Community, farm leadership face a pivotal moment

The Port of Coupeville, Island County, and Washington State University (or WSU) say they are merely tossing around ideas… have made no decisions… aren’t looking at anything in particular. The challenge for the tenants of Greenbank Farm is that they are currently on month-to-month leases. While they are in no danger of losing these leases in 2015, everything changes on Jan. 1, 2016. At this point in time, no one, not even the Greenbank Farm Management Group, has any assurance of continuing on — at least not yet. For tenants who have persisted throughout one of the toughest economic challenges of my lifetime, who have poured their heart and soul and financial resources into creating a livelihood with their locally-owned, small business peers here, well, that is a terrifying situation to be in.

By JUDY FELDMAN

The Port of Coupeville, Island County, and Washington State University (or WSU) say they are merely tossing around ideas… have made no decisions… aren’t looking at anything in particular.
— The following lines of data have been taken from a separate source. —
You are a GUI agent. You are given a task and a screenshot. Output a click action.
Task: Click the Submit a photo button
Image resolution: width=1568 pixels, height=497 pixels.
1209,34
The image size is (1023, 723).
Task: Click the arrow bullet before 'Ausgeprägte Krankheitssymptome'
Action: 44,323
The challenge for the tenants of Greenbank Farm is that they are currently on month-to-month leases. While they are in no danger of losing these leases in 2015, everything changes on Jan. 1, 2016. At this point in time, no one, not even the Greenbank Farm Management Group, has any assurance of continuing on — at least not yet. For tenants who have persisted throughout one of the toughest economic challenges of my lifetime, who have poured their heart and soul and financial resources into creating a livelihood with their locally-owned, small business peers here, well, that is a terrifying situation to be in.
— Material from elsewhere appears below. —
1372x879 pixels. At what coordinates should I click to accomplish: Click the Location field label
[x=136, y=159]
When they hear that WSU will have offices at the farm within a year, tenants look around and wonder which of them will be asked to leave. Will it be one tenant? Two? All of them? If only one or two, which ones? Will those left standing be able to recreate the synergy they worked so hard for, that made the challenging location of the farm work for their bottom line? Or will the reorganization set them on a path of business failure?

The management group is wondering just what it is we will be tasked to manage. We have been living with some degree of uncertainty around our contract since 2012. Last October, we thought that uncertainty had abated and that we would be able to more fully act on the momentum we have been building. Yet, starting in February, negotiations with the port have drawn out far longer than anyone expected. And while we are close to a final agreement, we are not there yet.

The port owns the farm. We understand that. We also understand that we are a non-profit organization. While port funding is important to the farm, our ability to manage the site in the future and create engaging, attractive, educational and cultural activities for residents and tourists relies on much more than that funding. In order for the port to respond to its financial needs, the farm will receive less port funding in 2016 and beyond than it has received in the past 10 years. We believe that we can respond to those concessions with increased community programming, appeals to volunteers, outreach and organizational changes. But our confidence in that can be easily shaken if we don’t know who the tenants are going to be, and if our nonprofit purpose and goals will be minimized or hampered by activities of new tenants.

Like the port, the county, and WSU, the management group and tenants are looking for opportunities to make the farm more sustainable and stable. Everyone would like to see if something good can come of all this.

The rumors, misunderstandings, confusion, hard feelings, reactions expressed by leaders and community this week remind us that we are all interconnected. We need to communicate with each other. We need to share information. Let’s hope for an outcome that is based on mutual respect and a realistic look at not only what is possible for the agencies in play but what is good and right and ethical for the community they serve.

 

Feldman is executive director of the Greenbank Farm Management Group.